Impacts of surfing, from EnviroSurfer. Click to enlarge

Until recently, standard surfboard construction consisted of three basic materials; a rigid foam blank, fiberglass cloth, and resin. Liquid foams are poured into moulds where they’re “baked” to specification, fiberglass cloth is cut to fit and laid over the shaped blank to give it strength, and then resin is applied over the whole deal to add more durability and waterproofing (ref: Around Hawaii) . Each one of these stages had the potential to introduce harmful chemicals into the environment and presents certain hazards for workers and users. Of particular concern are the surfboard blanks, which are made of polyurethane foams, containing toluene diiscyanate (TDI). The use of TDI is heavily regulated, and it is thought that excessive emissions of TDI led to the shutdown of the most prolific surfboard blank manufacturer, Clark Foam. The closure of Clark Foam led to a new wave of ecosurfboards, using technologies and materials which range from high tech carbon fibres, to natural fibres like balsa, hemp, and bamboo.

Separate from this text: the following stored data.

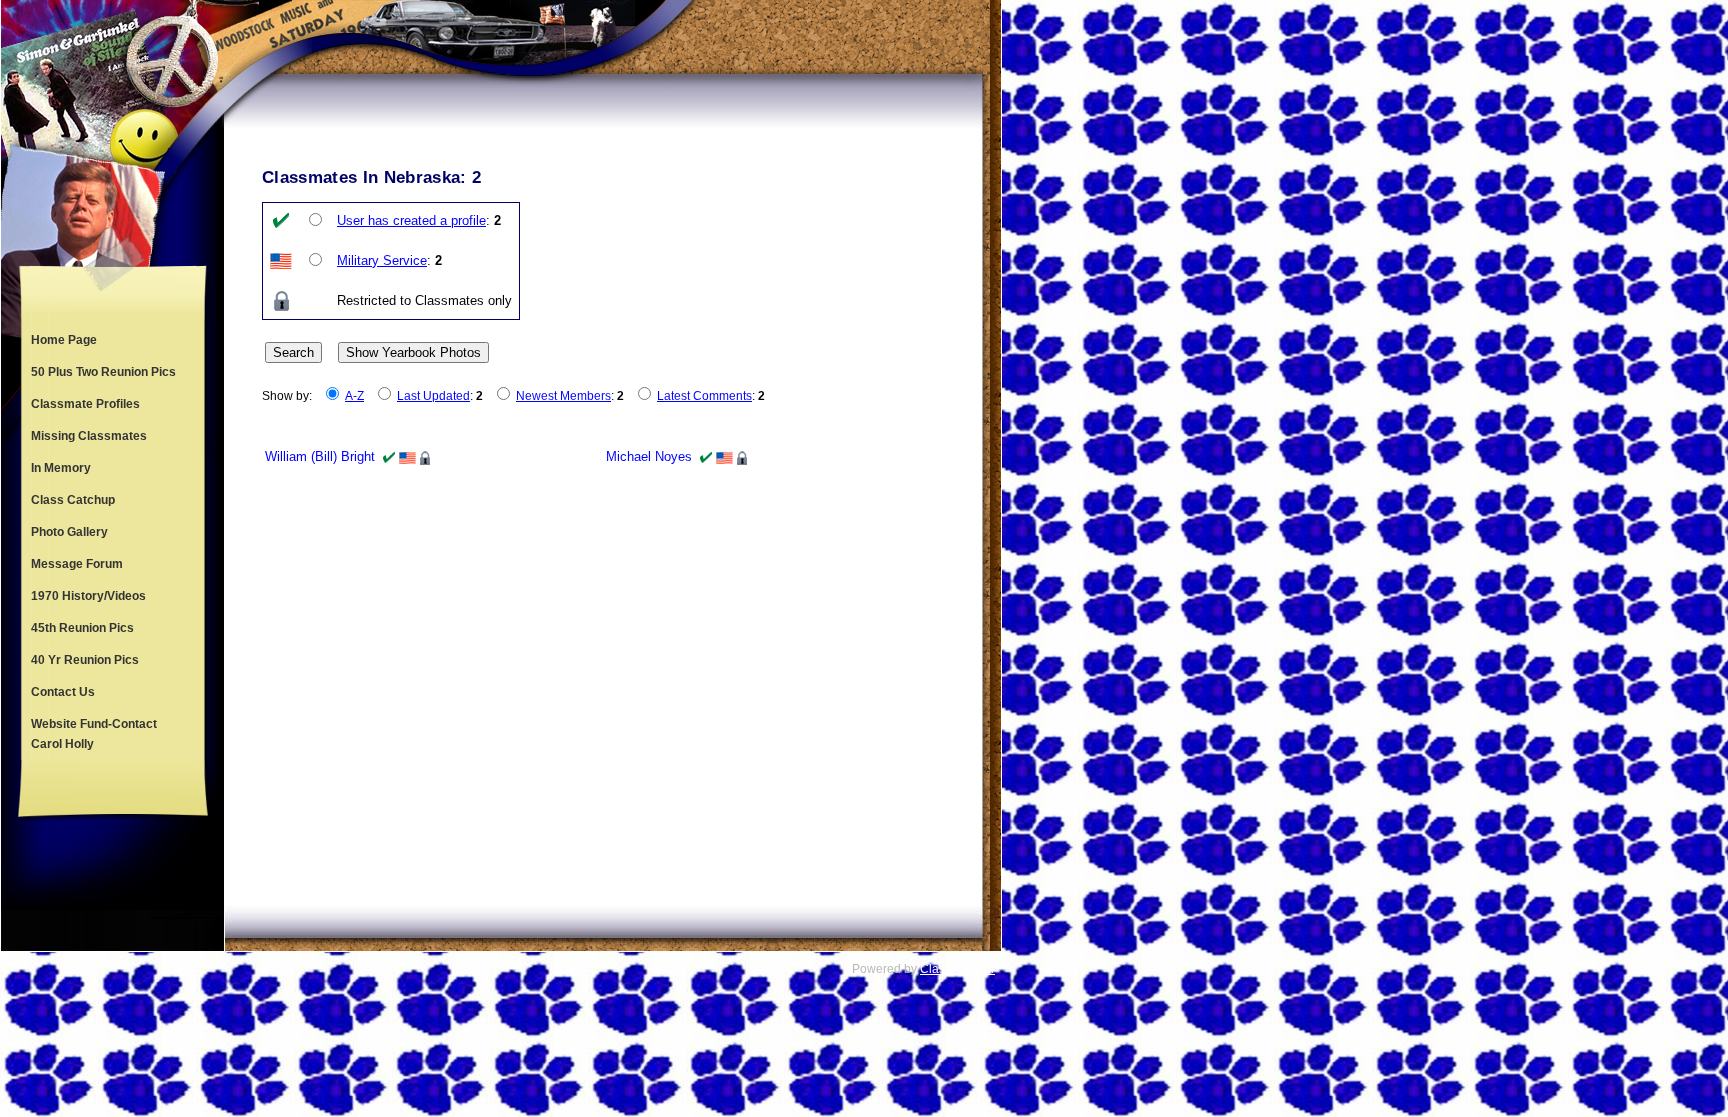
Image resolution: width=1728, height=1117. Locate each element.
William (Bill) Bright (320, 456)
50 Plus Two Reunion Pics (103, 372)
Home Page (64, 340)
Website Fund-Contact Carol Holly (94, 734)
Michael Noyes (649, 456)
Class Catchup (73, 500)
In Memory (61, 468)
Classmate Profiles (85, 404)
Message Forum (77, 564)
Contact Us (63, 692)
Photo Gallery (69, 532)
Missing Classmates (89, 436)
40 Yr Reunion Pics (85, 660)
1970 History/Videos (88, 596)
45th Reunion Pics (82, 628)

Another important element to the surfboard is the wax. For a great description of surfboard wax and its role, check out this article on SurfScience. When surfing a small portion of the wax will sheer or flake off into the water. It is important to choose a wax that is biodegradable and environmentally friendly, fortunately there are many options available.

Another area of concern for surfers, and indeed anyone, is the use of sunblock. The risks

Give It Away for Anthony Kiedis who knows the importance of sunblock (Source)

of excessive UV radiation are well established and it is very important to limit the exposure to these harmful rays, and one of the more effective ways to do this is with sunblock and/or sunscreens (what is the difference?). While there have been concerns from advocacy groups about the chemicals in sunscreens causing a variety of toxic effects in humans, these claims are very much conjecture and haven’t been verified. Despite the lack of direct effects related to an increased body burden of some of these chemicals, it is desirable to try and limit our exposure to these chemicals. As well, there is evidence that some of the chemicals in sunblock are damaging to the already stressed corals. To those ends, it is important to try and find a sunscreen/block that is simultaneously effective at blocking UV rays, and not harmful to humans and the environment.Trying to navigate the choice of which sunscreen/block to use can be daunting as there both a lack of credible information, and a surplus of misinformation regarding the effects of these chemicals.

In addition to the use of sunblocks, perhaps the most effective way to reduce UV exposure is to wear clothing that limits your exposure. Fortunately, surf culture offers a huge variety of clothing for both in and out of the waves, that will help you to look good while limiting your sun exposure. One of the most effective public service campaigns for reducing skin cancer was launched in Australia in 1980. Sid the Seagull urges everyone to Slip (on a shirt), Slop (on some sunblock), Slap (on a hat), to help reduce skin cancer, all to a really catchy tune.

Surfing is meant to be a calm, relaxing, zen like experience, so don’t get bogged down in the potential harmful stuff going on around you, just make smart, informed choices, and then keep your toes to the nose bros.